> [YOUR OBJECTIVE] Change every "Customize" to "Appearance" in the stretch from the line containing "You are a GUI" through the line containing "click(x=29, y=542)", keeping all else the same and returning only those lines. Omit the pictures from your answer.

──────── PROVIDED DATA ────────

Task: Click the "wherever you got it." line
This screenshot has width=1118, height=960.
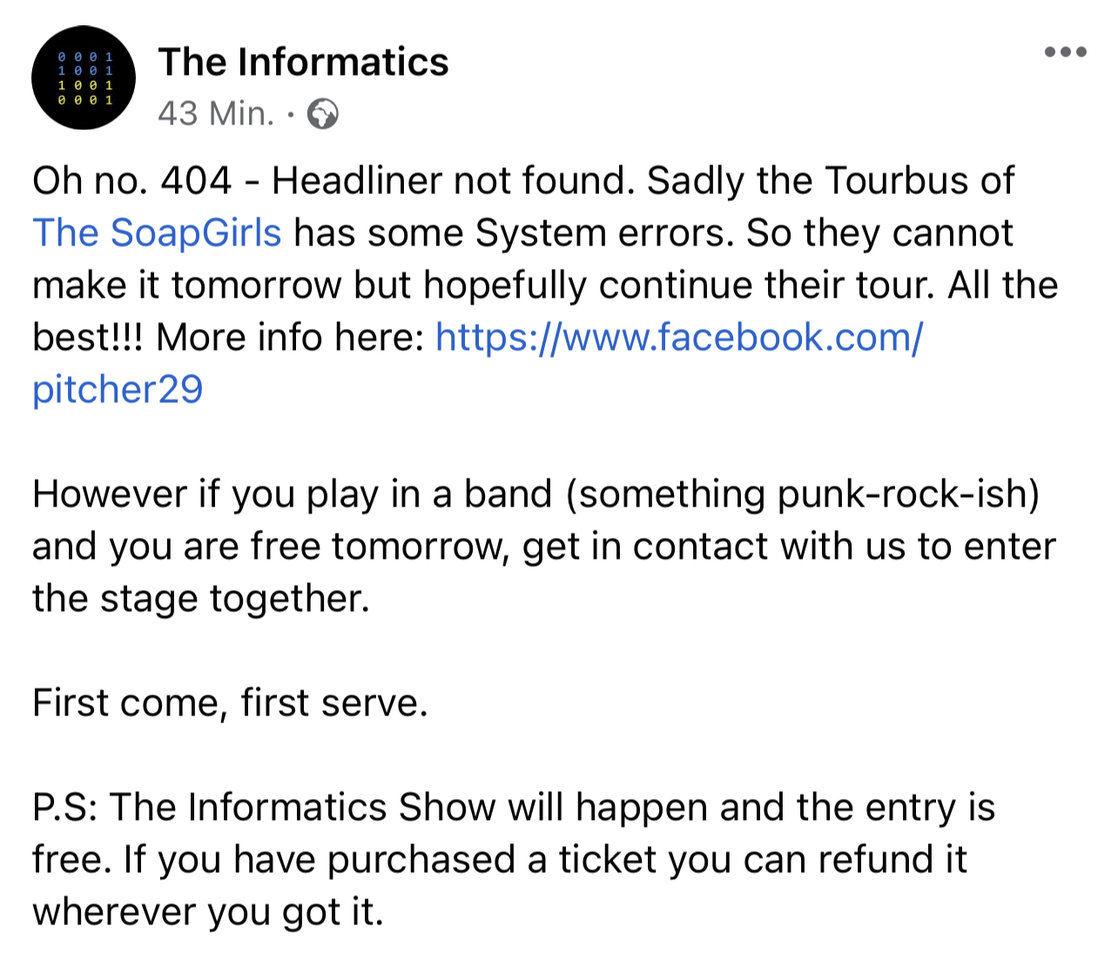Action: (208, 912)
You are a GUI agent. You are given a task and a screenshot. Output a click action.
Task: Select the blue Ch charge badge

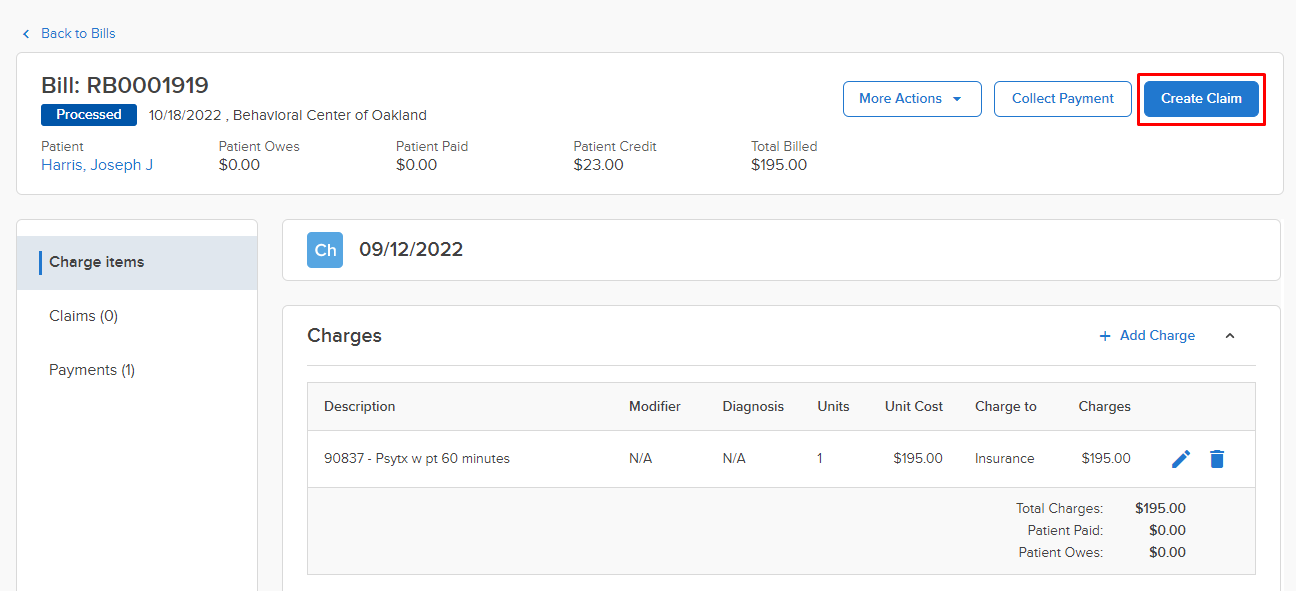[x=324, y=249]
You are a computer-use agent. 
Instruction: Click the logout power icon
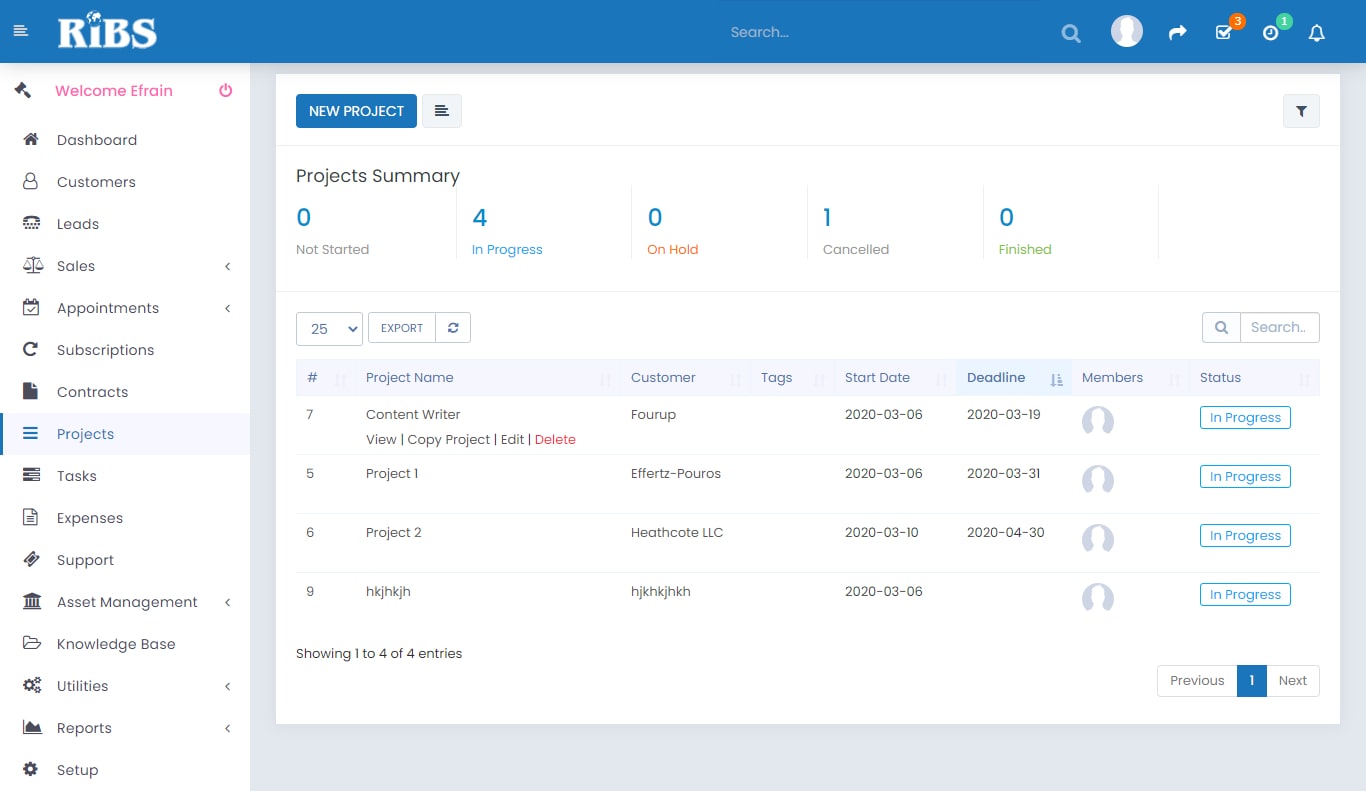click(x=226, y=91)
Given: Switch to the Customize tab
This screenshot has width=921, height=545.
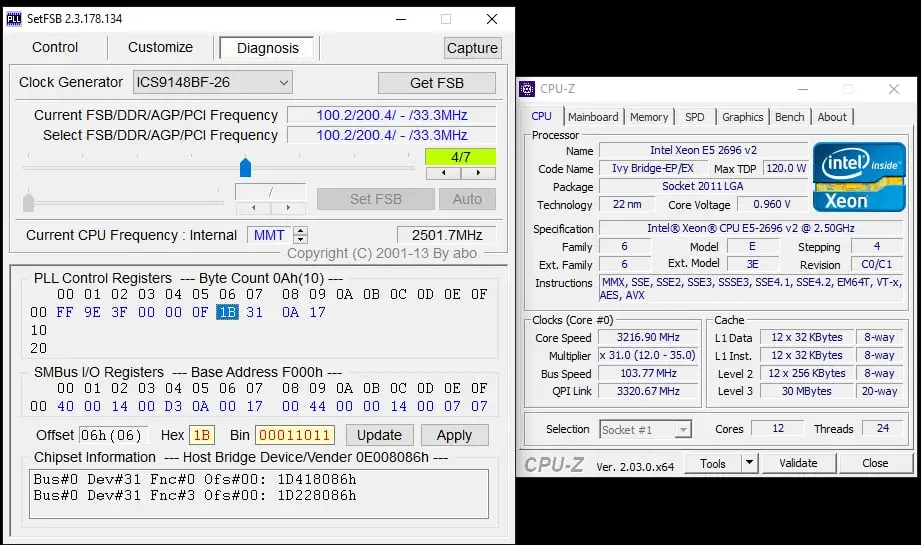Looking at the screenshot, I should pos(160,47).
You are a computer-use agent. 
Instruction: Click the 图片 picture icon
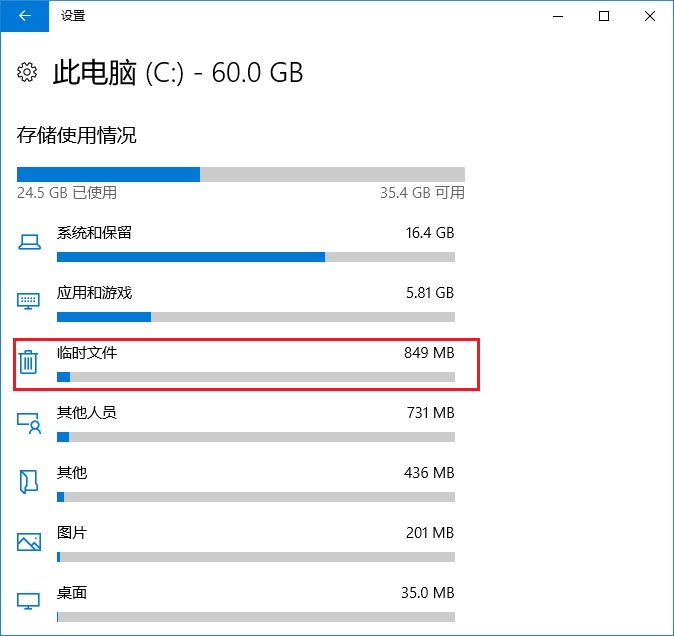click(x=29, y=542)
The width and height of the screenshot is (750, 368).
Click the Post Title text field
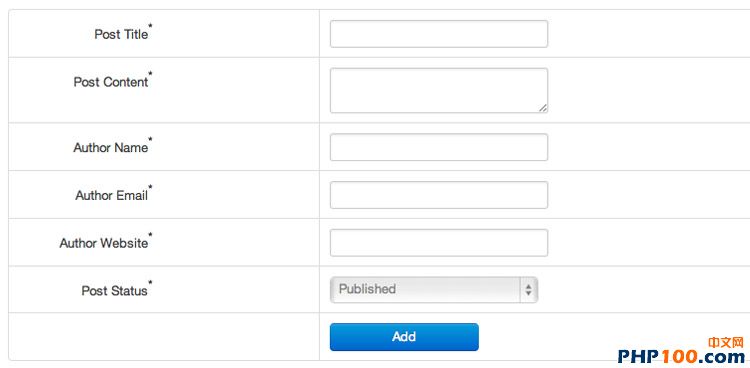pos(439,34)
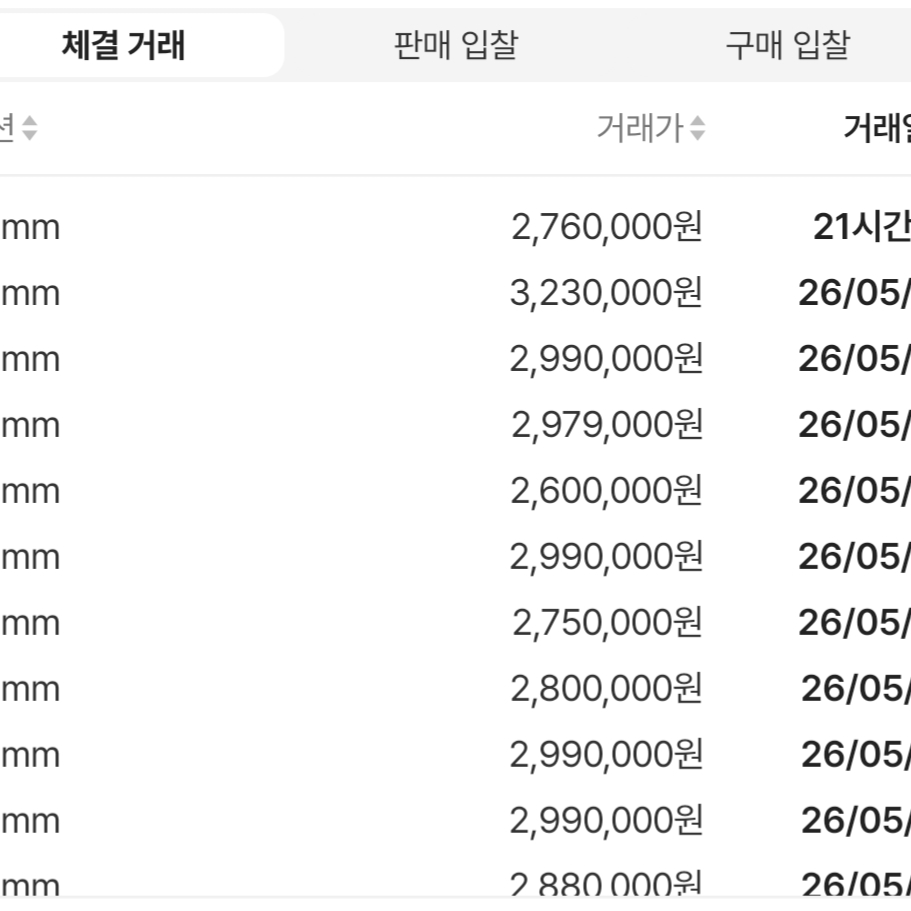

────────

> [EXERCISE RESPONSE]
You are a GUI agent. You are given a task and a screenshot. Output a click action.
Task: Select the blue Ch charge badge

[x=324, y=249]
You are a computer-use agent. 
Instruction: Click the logout power icon
click(x=226, y=91)
Given: Switch to the Appearance tab
This screenshot has width=921, height=545.
Looking at the screenshot, I should pos(160,47).
You are a computer-use agent. 
Instruction: Click the 图片 picture icon
click(x=29, y=542)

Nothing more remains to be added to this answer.